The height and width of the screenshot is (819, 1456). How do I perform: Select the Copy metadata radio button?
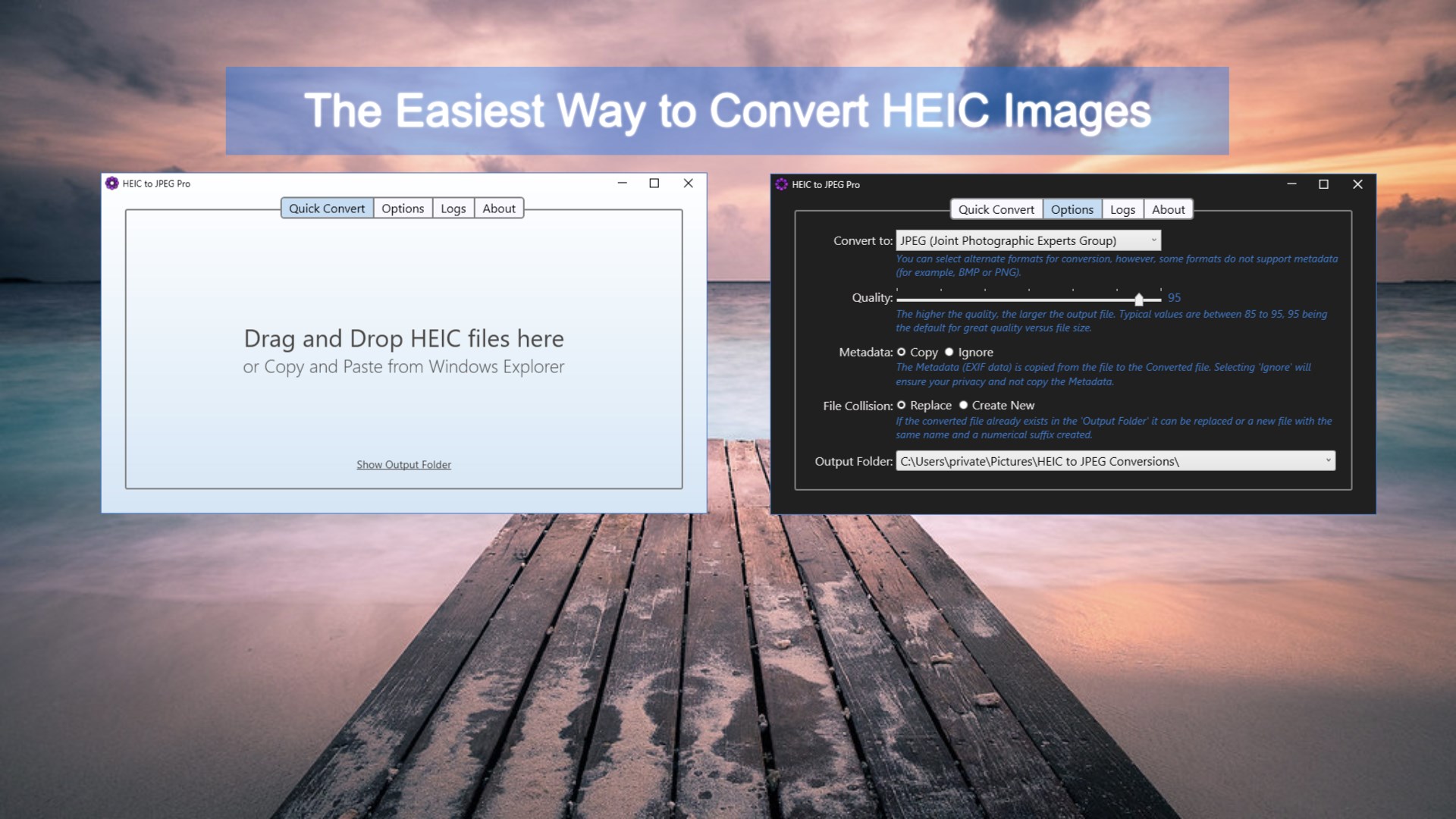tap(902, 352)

# # # # # # #

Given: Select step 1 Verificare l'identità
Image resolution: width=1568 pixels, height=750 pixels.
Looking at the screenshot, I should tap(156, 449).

# # # # # # #

Rewrite the lines starting at the one containing "The height and" and ending at the one containing "tap(902, 352)", requests included, and scale the answer coordinates by 2.35, rounding each to a whole number with halves rounded up. Leave the pictures out of your answer.

The height and width of the screenshot is (819, 1456). How do I perform: Select the Copy metadata radio button?
tap(2120, 827)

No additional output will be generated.